What you will do: Please copy, word for word, the line holding "The image size is (532, 409)." and each line that follows it through the end of the entries, omitting any pictures.
━━━━
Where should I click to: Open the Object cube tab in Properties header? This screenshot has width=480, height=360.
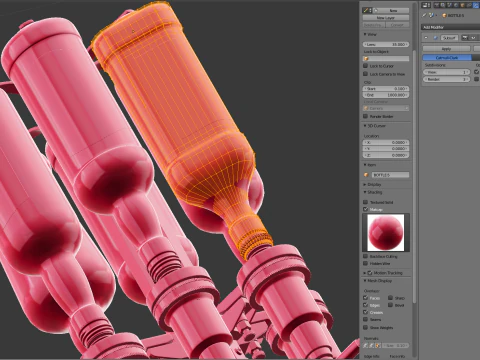click(x=462, y=5)
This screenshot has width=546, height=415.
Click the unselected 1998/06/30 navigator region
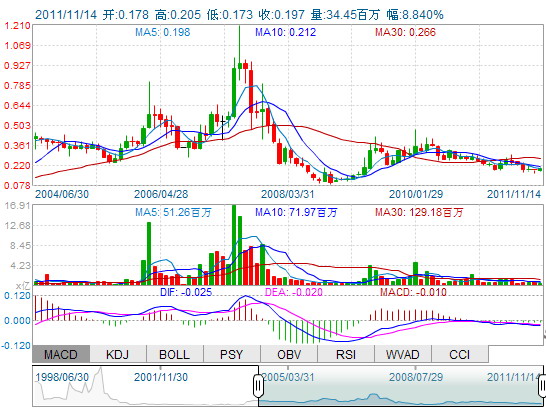[146, 386]
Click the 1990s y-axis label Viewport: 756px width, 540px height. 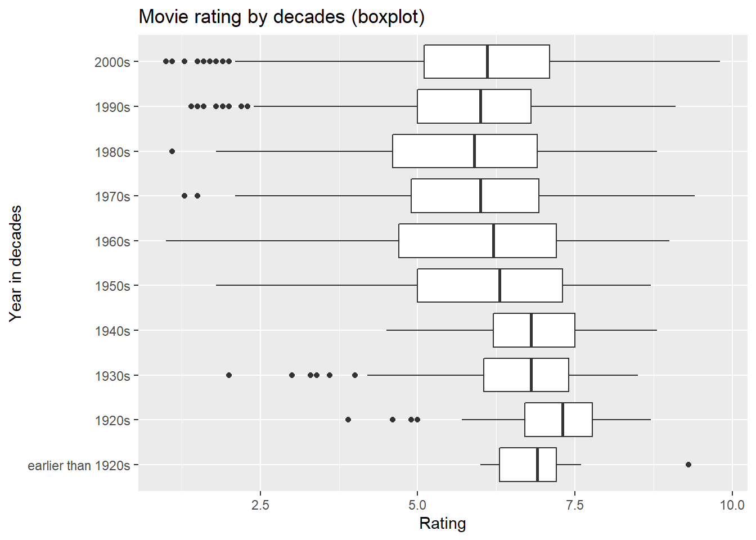coord(113,107)
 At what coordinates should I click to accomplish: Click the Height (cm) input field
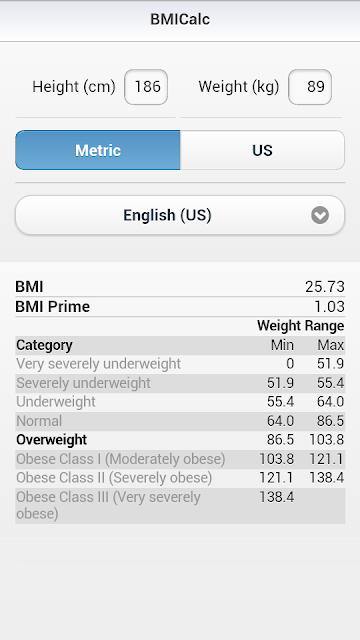[x=146, y=87]
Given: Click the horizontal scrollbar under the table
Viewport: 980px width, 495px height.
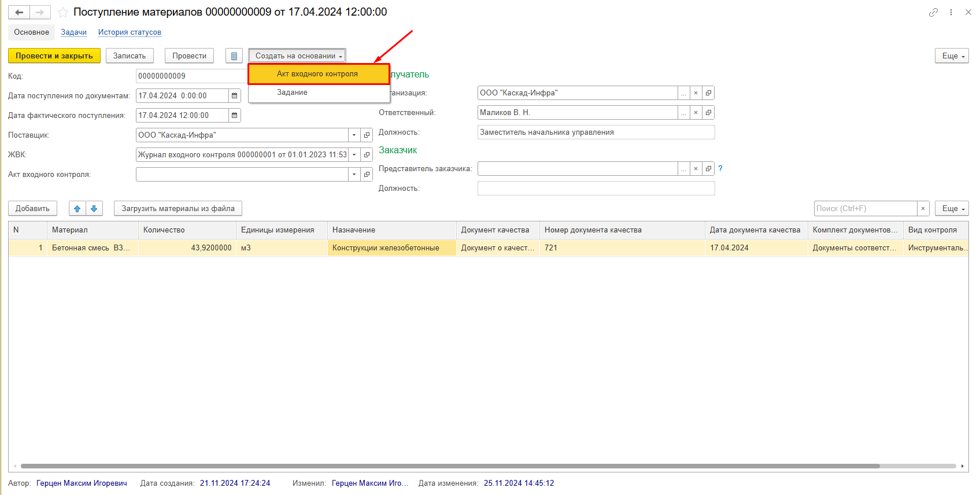Looking at the screenshot, I should tap(450, 466).
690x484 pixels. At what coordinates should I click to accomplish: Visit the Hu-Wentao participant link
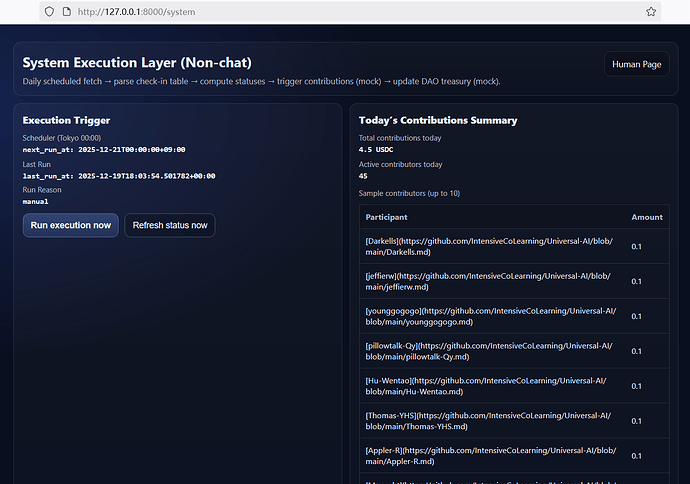coord(488,386)
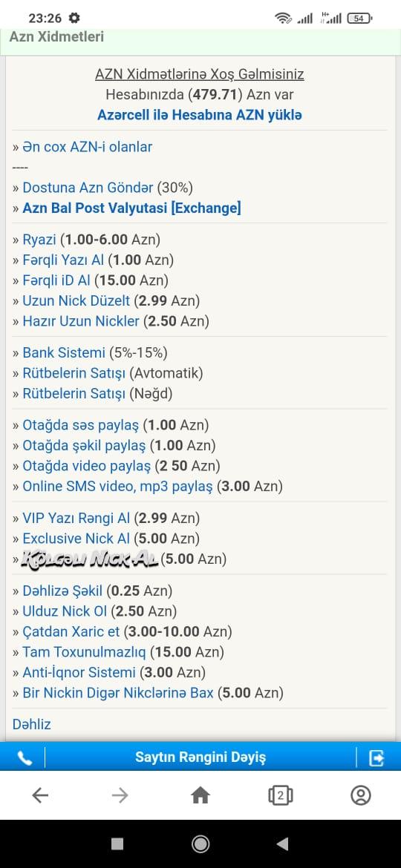Tap the browser forward arrow

coord(120,795)
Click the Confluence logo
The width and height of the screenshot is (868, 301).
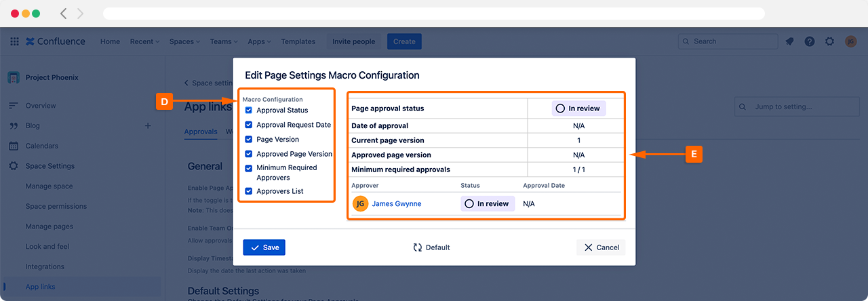point(56,41)
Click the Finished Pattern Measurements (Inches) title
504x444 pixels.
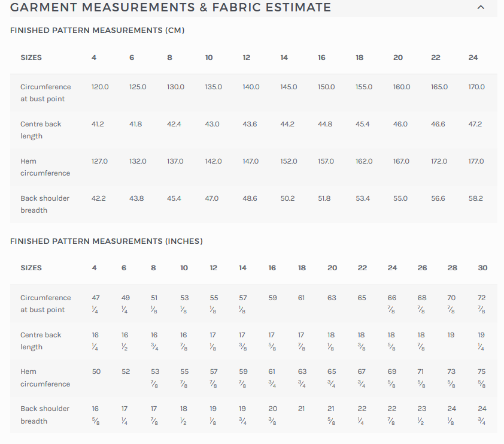click(x=106, y=241)
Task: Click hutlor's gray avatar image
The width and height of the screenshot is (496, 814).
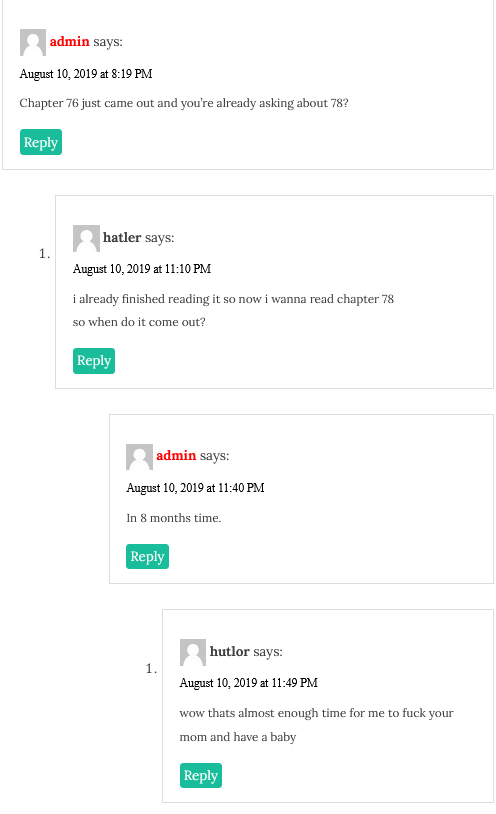Action: point(193,653)
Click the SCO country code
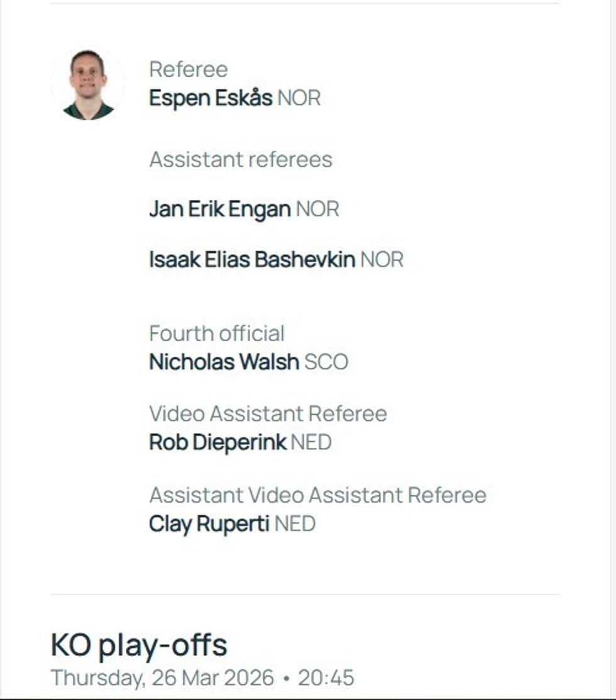616x700 pixels. [x=326, y=363]
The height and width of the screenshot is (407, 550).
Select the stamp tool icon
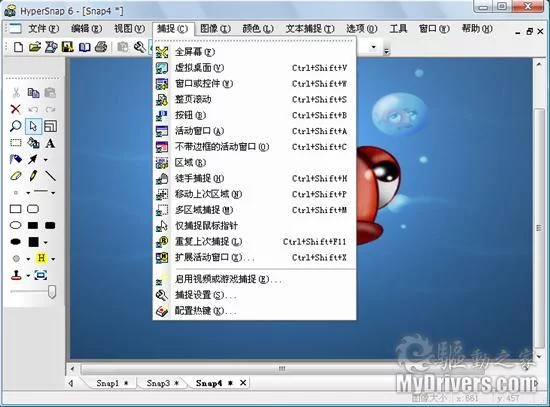tap(16, 275)
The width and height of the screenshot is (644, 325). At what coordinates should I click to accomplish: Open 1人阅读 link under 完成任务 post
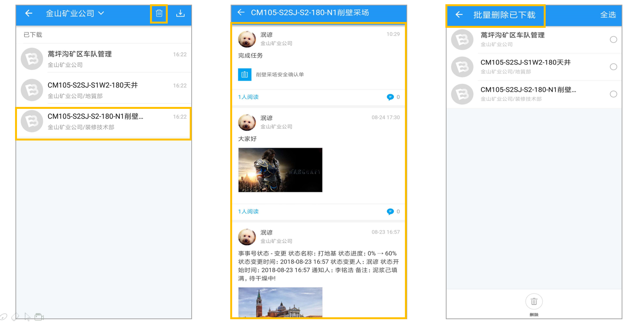(248, 97)
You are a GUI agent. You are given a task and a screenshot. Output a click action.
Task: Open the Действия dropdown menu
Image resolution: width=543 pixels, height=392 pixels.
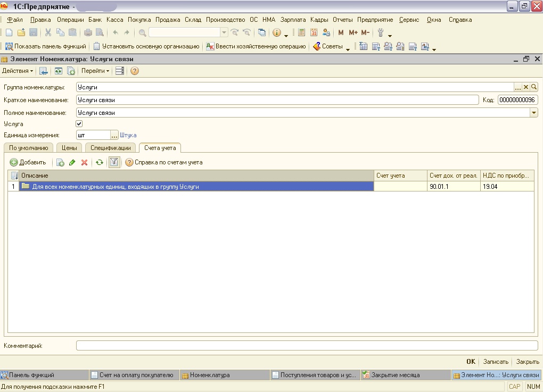[17, 71]
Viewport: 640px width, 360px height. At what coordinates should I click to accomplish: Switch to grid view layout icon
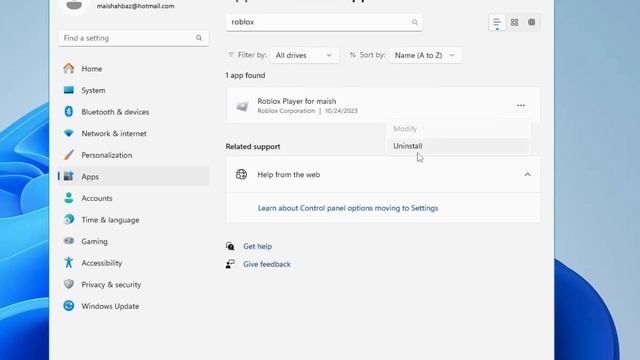514,22
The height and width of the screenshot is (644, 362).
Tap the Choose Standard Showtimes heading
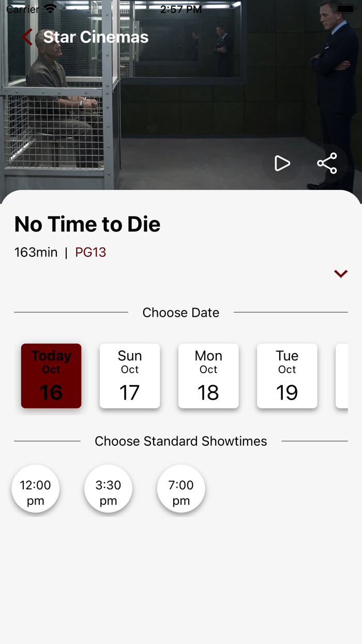click(x=180, y=441)
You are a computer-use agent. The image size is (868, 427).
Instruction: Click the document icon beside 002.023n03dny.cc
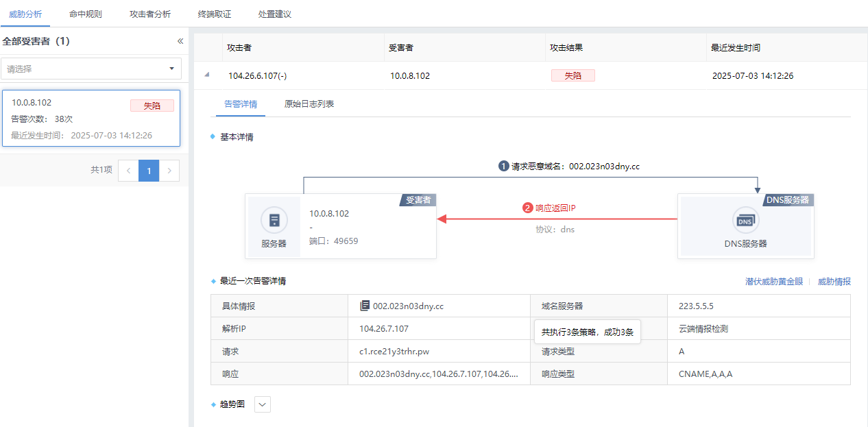click(365, 306)
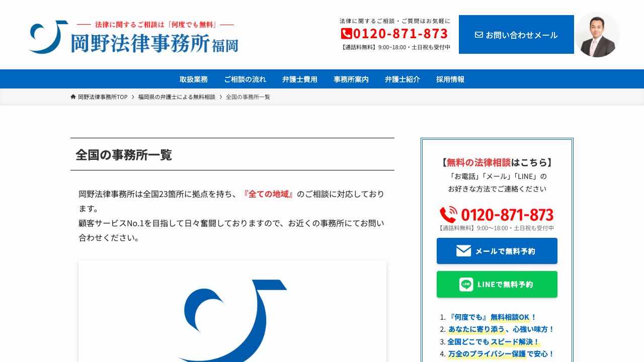The height and width of the screenshot is (362, 644).
Task: Go to 弁護士紹介 page via navigation
Action: coord(402,79)
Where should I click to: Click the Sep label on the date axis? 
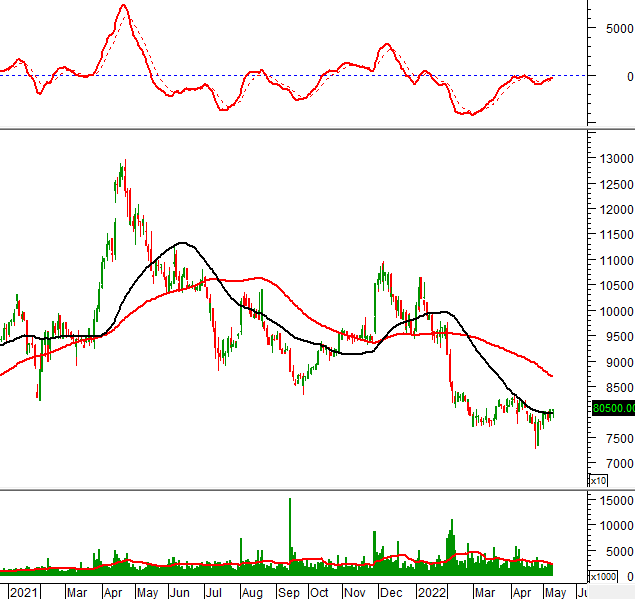(289, 592)
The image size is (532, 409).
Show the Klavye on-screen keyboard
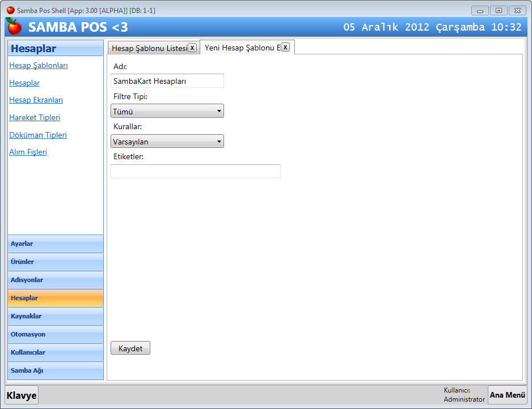[x=22, y=395]
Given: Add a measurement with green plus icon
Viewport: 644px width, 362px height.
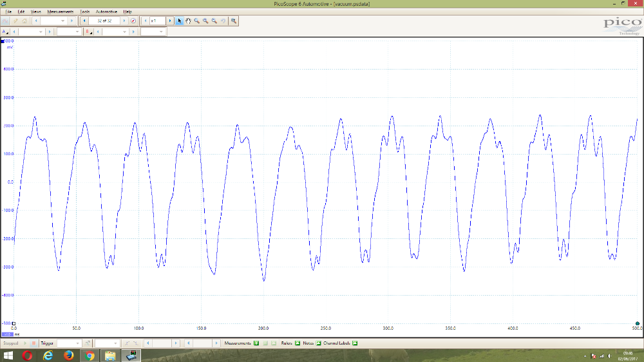Looking at the screenshot, I should 256,343.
━━━━
Solution for this task:
The image size is (532, 409).
Show the Klavye on-screen keyboard
[x=22, y=395]
Given: Add a measurement with green plus icon
Viewport: 644px width, 362px height.
Looking at the screenshot, I should 256,343.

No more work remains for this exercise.